Items listed in a dataset:
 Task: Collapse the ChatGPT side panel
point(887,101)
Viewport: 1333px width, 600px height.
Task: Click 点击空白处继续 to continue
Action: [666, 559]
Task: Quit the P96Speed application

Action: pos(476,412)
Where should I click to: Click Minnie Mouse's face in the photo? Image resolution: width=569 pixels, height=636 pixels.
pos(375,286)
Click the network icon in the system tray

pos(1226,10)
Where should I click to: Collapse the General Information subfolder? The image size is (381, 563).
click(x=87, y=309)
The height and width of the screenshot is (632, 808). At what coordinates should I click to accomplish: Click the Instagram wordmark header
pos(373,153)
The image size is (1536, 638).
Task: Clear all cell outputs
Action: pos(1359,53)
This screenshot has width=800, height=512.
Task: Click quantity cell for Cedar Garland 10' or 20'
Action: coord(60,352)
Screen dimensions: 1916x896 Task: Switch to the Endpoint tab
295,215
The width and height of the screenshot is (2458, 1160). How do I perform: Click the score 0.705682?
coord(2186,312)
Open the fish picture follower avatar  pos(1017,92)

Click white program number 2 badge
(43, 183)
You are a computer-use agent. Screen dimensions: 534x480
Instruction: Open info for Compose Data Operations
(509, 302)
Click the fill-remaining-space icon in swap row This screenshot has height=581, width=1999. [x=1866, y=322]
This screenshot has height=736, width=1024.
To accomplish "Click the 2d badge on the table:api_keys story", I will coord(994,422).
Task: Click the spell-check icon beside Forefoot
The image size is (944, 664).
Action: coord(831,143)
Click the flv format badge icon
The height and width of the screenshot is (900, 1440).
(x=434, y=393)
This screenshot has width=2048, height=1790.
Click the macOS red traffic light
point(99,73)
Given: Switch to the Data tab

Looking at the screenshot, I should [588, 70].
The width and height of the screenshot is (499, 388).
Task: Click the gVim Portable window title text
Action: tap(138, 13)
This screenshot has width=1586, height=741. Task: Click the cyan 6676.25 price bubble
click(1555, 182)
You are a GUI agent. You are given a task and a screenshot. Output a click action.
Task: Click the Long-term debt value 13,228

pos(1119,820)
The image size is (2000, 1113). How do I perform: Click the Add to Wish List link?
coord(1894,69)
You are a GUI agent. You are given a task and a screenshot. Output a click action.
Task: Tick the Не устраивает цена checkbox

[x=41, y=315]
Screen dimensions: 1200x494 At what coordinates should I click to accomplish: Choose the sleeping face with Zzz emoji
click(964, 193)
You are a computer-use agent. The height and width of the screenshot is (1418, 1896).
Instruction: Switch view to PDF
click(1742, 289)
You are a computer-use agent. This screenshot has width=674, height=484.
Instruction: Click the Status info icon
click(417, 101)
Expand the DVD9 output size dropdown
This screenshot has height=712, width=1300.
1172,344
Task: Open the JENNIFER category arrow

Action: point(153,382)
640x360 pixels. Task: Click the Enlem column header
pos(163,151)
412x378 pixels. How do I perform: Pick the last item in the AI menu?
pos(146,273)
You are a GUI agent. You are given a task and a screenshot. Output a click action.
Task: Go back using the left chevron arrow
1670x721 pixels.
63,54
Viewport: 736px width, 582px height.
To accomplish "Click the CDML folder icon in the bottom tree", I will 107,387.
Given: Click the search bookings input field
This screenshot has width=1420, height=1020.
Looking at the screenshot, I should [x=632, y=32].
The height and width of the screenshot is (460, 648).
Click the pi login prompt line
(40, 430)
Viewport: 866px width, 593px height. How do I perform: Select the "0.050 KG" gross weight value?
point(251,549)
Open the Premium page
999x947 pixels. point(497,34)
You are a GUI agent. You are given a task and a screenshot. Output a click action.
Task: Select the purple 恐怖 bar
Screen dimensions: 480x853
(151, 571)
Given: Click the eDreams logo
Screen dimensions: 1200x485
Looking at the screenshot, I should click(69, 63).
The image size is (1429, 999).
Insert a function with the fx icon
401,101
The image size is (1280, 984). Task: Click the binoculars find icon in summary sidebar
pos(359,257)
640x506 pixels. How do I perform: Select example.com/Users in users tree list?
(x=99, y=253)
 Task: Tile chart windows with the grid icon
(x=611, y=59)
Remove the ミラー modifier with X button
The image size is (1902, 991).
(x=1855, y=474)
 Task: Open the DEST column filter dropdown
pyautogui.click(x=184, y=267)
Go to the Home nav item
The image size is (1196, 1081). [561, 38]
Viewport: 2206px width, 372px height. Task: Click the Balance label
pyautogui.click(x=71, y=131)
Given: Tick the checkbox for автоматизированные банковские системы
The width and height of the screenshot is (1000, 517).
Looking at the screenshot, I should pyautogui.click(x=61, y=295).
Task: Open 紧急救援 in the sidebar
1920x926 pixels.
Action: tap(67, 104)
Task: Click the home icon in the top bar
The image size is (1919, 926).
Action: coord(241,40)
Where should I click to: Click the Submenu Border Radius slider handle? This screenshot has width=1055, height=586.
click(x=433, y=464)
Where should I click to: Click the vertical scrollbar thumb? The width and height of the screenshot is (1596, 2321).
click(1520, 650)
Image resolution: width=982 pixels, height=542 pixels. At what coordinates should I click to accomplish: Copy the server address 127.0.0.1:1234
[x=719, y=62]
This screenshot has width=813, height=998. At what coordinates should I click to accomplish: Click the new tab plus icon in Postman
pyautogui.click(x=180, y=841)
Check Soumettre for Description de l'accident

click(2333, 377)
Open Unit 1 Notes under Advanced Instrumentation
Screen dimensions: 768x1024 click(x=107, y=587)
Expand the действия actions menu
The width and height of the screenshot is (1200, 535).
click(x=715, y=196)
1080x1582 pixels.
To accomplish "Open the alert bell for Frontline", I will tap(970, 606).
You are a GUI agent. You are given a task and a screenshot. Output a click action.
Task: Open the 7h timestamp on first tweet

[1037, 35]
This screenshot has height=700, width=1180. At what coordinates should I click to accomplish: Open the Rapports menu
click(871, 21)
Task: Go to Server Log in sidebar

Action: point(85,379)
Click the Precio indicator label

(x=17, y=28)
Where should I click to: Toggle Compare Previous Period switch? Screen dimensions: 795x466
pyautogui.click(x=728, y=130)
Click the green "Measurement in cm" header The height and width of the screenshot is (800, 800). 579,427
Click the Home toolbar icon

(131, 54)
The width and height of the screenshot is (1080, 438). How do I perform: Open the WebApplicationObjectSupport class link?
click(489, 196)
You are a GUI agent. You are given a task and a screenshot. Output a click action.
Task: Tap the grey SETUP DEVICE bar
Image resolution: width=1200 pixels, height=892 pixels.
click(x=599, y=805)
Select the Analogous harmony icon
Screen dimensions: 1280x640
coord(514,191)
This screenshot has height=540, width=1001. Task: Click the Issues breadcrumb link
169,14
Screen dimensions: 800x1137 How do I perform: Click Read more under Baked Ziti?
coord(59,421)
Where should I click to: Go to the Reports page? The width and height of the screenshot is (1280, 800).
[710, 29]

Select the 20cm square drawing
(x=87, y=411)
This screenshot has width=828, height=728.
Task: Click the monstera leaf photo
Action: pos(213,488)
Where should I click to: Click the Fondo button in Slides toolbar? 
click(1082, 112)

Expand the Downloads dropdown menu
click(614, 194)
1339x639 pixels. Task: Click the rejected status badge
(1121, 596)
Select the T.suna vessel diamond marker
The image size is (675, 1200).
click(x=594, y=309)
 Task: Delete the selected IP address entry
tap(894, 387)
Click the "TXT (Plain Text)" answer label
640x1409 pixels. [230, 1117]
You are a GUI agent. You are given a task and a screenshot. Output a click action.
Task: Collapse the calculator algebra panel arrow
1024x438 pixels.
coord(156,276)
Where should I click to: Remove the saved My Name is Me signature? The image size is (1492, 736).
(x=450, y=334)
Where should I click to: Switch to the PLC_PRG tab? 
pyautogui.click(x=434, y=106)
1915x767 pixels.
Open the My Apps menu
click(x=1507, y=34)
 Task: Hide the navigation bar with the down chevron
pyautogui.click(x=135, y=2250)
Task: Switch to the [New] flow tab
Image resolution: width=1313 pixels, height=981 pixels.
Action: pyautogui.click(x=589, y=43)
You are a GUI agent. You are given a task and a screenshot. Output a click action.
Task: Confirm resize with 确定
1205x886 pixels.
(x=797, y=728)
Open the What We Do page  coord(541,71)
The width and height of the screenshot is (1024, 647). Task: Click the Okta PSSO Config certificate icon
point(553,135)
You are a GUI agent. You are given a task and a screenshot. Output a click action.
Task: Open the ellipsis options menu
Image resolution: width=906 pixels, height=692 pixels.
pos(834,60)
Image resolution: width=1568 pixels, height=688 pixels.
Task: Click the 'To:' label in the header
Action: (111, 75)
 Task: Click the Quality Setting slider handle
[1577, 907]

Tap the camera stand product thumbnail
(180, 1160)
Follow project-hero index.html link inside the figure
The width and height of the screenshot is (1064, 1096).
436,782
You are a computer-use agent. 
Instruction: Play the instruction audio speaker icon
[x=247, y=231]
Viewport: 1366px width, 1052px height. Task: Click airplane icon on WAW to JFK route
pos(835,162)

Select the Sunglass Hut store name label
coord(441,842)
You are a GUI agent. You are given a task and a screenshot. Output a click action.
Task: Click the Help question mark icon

* What the task requires *
Copy out each line of the records above that includes "computer".

* Output of the task *
You are a computer-use agent. Screen dimensions: 534x480
You are a computer-use agent. The height and width of the screenshot is (1418, 1896).
You are a computer-use agent. This screenshot has width=674, height=484.
You are a computer-use agent. 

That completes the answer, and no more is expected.